WHAT THE TASK ASKS: In the abstract on phenology and leaf photosynthesis and respiration in a temperate forest, at what three temperatures were the leaves measured?

TEXT UNDER STUDY:
COS 38-5 - Phenology and the short-term temperature response of photosynthesis and respiration in a temperate forest

Wednesday, August 10, 2016: 9:00 AM
304, Ft Lauderdale Convention Center
Mary Heskel, The Ecosystems Center, Marine Biological Laboratory, Woods Hole, MA and Jianwu Tang, The Ecosystems Center, Marine Biological Laboratory, MA

Leaf-level photosynthesis and respiration can be highly sensitive to both short-term and longer-term environmental change, and how these processes respond with phenological transitions and daily temperature variability dictate how carbon is first assimilated and lost. Here, we examine the short-term temperature response of photosynthesis and respiration in three dominant canopy species at Harvard Forest across the 2015 growing season. A main objective of this study was to quantify the light inhibition of dark respiration in leaves from these species at different measurement temperatures at different points of the growing season, and use this information to better inform daytime carbon assimilation and efflux estimates. To do this, we used the Kok-method of high-resolution light-response curves and measured leaves from Quercus rubra, Fagus grandifolia, and Acer rubrum at three measurement temperatures (15, 25, and 35˚C) each month between late May and late September. We also sampled and measured leaves from Quercus rubragrown under long-term warming (7+ yr) conditions to address how elevated soil temperatures may impact these processes. Leaf-level physiological data was complemented by leaf nitrogen and physical trait values from measured leaves as well as and data from visible band and near-infrared band camera images that track phenology via canopy color indices.


Maximum photosynthesis values varied between species and measuring month, with mid-growing season rates highest. Dark respiration (measured at a common temperature) declined between late May and late August, and increased slightly by September. A similar trend, though reduced in the degree of the flux, is observed in respiration in the light, with highest values in the early season, reduced respiration in mid-season, and increased values by late September. Light significantly reduced dark respiration across all species and seasons. The proportion of photosynthesis to respiration in the light increased across the growing season, implying higher rates of daytime carbon use efficiency during mid- and late-summer due to the lower rates of respiration. Leaf nitrogen (area) increased concomitantly with the increase in leaf mass-per-area through the growing season. In Quercus rubra grown under long-term warming, rates of photosynthesis declined, though rates of respiration in the light increased, suggesting potential higher carbon loss in trees grown in elevated temperatures. The results from this study can be used to better inform how carbon is exchanged at the canopy-scale through a correction of eddy-covariance estimates of daytime net ecosystem exchange and as a result, gross primary productivity.

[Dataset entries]
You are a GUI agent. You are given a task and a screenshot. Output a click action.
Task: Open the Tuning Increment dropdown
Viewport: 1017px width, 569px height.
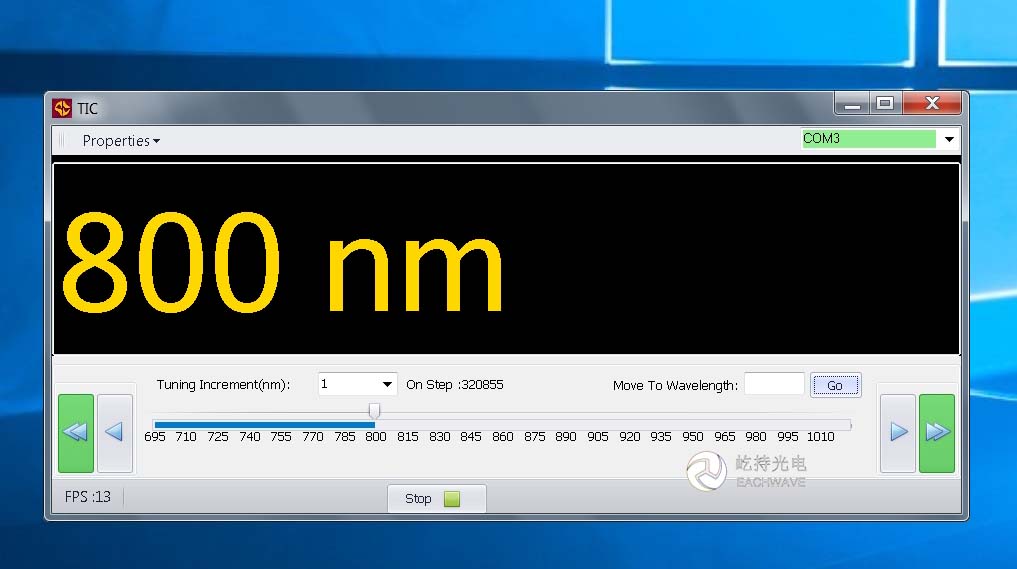[x=387, y=385]
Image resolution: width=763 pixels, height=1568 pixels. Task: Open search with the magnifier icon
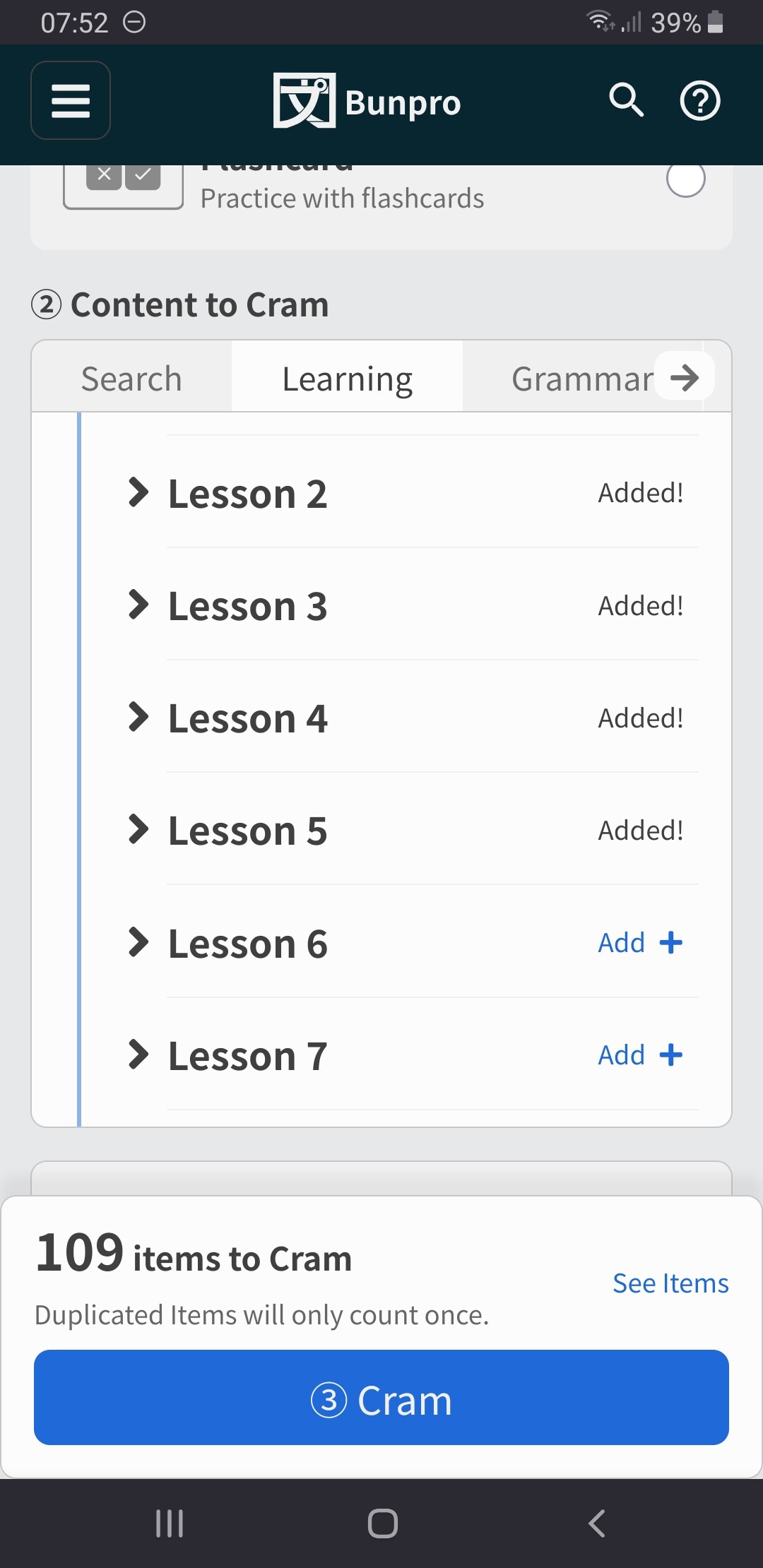pyautogui.click(x=626, y=100)
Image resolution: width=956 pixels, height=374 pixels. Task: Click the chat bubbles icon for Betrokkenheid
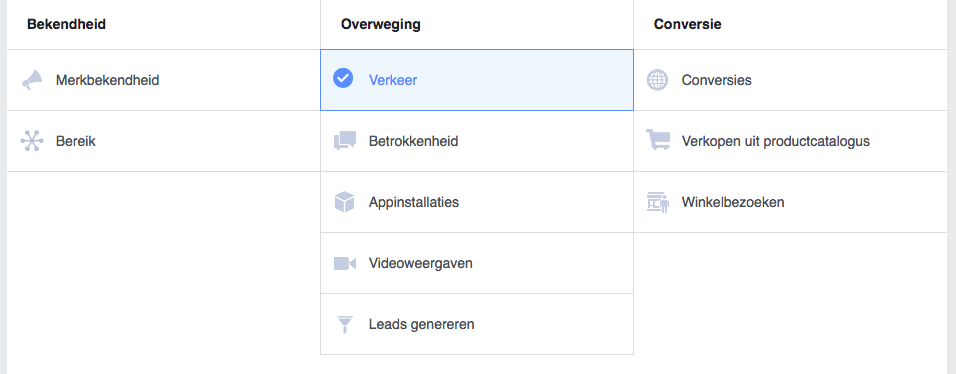(344, 141)
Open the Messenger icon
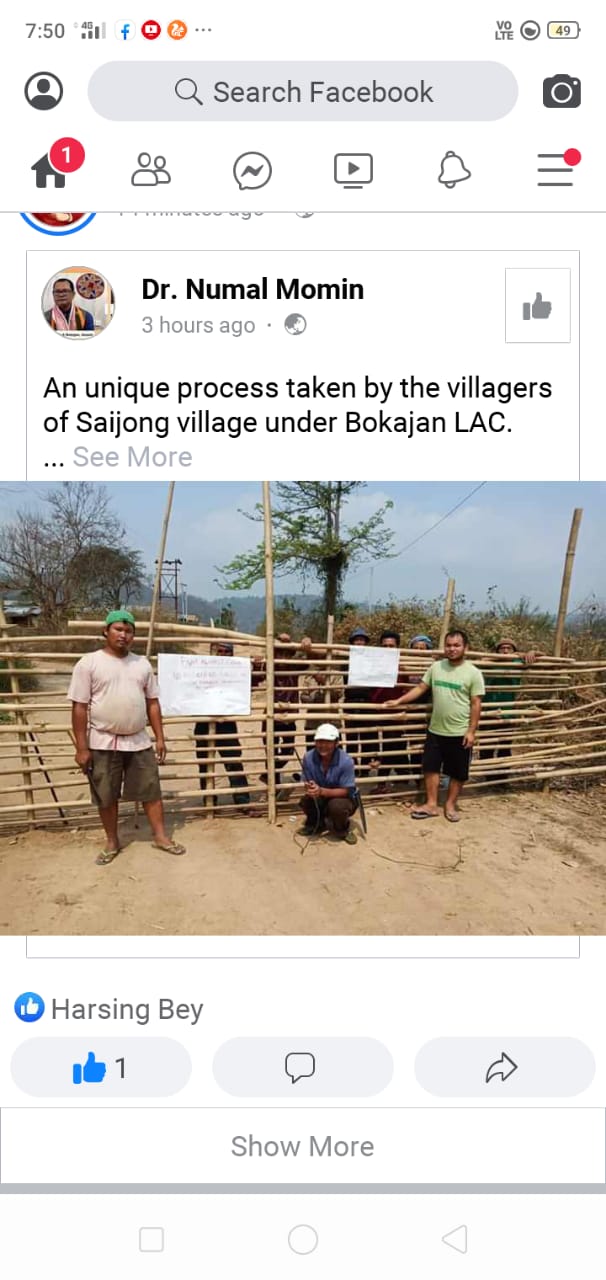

WRITTEN ANSWER: 15, 25, and 35˚C.